Frauen haben weniger Freizeit als Männer. Sie arbeiten zwar durchschnittlich weniger Stunden, wenn es um den regulären Arbeitsmarkt geht, dafür leisten sie aber immer noch den Großteil der Hausarbeit und investieren im Gegensatz zu Männern mehr Zeit in die Pflege von Angehörigen und die Betreuung von Kindern.

So haben Frauen laut Statistischem Bundesamt im Jahr 2012/2013 im Wochenschnitt 45,5 Stunden gearbeitet. Das ist eine Stunde mehr, als die Männer. Und wer mehr arbeitet, der hat vielleicht auch weniger Energie, sich danach noch mit Politik und Weltgeschehen zu befassen. Oder liegt es doch eher daran, dass Frauen Nachrichten einfach nicht gut finden?

Sind Männer unzufriedener mit den Nachrichten als Frauen? Oder ist das Gegenteil der Fall und Frauen gucken kaum Nachrichten?

Tatsächlich ist das Vertrauen von Frauen in das Fernsehen laut einer Umfrage der Forschungsgruppe Wahlen größer als das von Männern. Frauen misstrauen dafür aber stärker der Bild-Zeitung und Social Media. Die Unterschiede sind allerdings nicht sonderlich groß.

Viel auffälliger ist, dass Frauen laut Selbstauskunft deutlich weniger Nachrichten konsumieren als Männer. In einer Umfrage der ARD/ZDF-Medienakademie unter Menschen mit hohem Bildungsgrad gaben 89 Prozent der Männer an, regelmäßig Nachrichten zu schauen, aber nur knapp die Hälfte der Frauen. Und das, obwohl Frauen inzwischen deutlich häufiger Abitur machen als Männer.

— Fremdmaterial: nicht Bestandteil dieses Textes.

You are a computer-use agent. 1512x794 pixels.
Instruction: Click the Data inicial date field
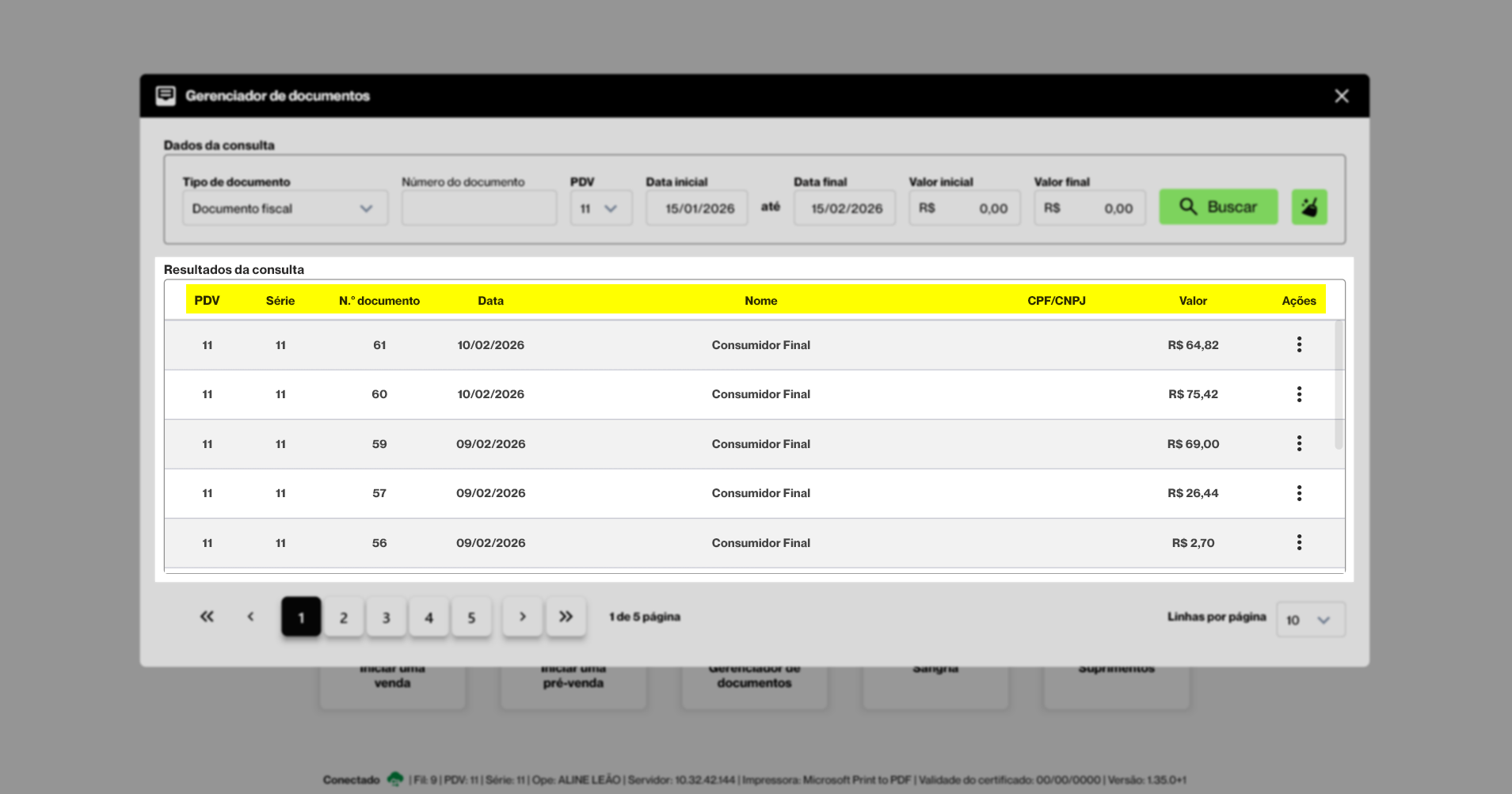tap(697, 208)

Gefragt nach den Gründen gaben die Frauen an, dass sie sich nach dem Gucken von Nachrichten nicht gut und bedrückt fühlten. Sie vermissen Hintergründe und konstruktive Lösungsansätze. Männer fühlten sich dagegen informiert und neutral. Die Tagesschau hat, genauso wie andere Nachrichtensendungen und -Seiten also das Problem, dass sie Nachrichten macht, die vielen Frauen von der Machart her nicht gefallen. Und wer sich für die Nachrichten deshalb nicht interessiert, der kommentiert vielleicht ja auch weniger.

 

Brauchen wir vielleicht eine Frauenquote für politische Hasskommentatoren?

Diese Frage ist natürlich nicht ganz ernst gemeint – wir haben in Deutschland sicherlich keinen Mangel an unfreundlichen Kommentaren und nicht jedes Problem lässt sich von oben nach unten lösen. Aber wir haben aus einem Konglomerat an Gründen einen Mangel an Frauen, die sich aktiv in politische Diskussionen einbringen. Das ist nicht neu, wird aber durch die sozialen Medien sichtbarer. Und es ist schade, weil es die öffentliche Meinung verzerrt, wenn ein erheblicher Teil der Bevölkerung nicht an der Debatte teilnimmt.

 

An einigen dieser Gründe können Frauen arbeiten (Scheu, Höflichkeit), an anderen Medienmacher und -macherinnen (unattraktive Nachrichten), an wieder anderen Männer (unaufgefordertes Stalking und Sexting gegenüber kommentierenden Frauen) und an wieder anderen liegt es an der Gesellschaft als Ganzes (faire Bewertung der Leistungen von Männern und Frauen).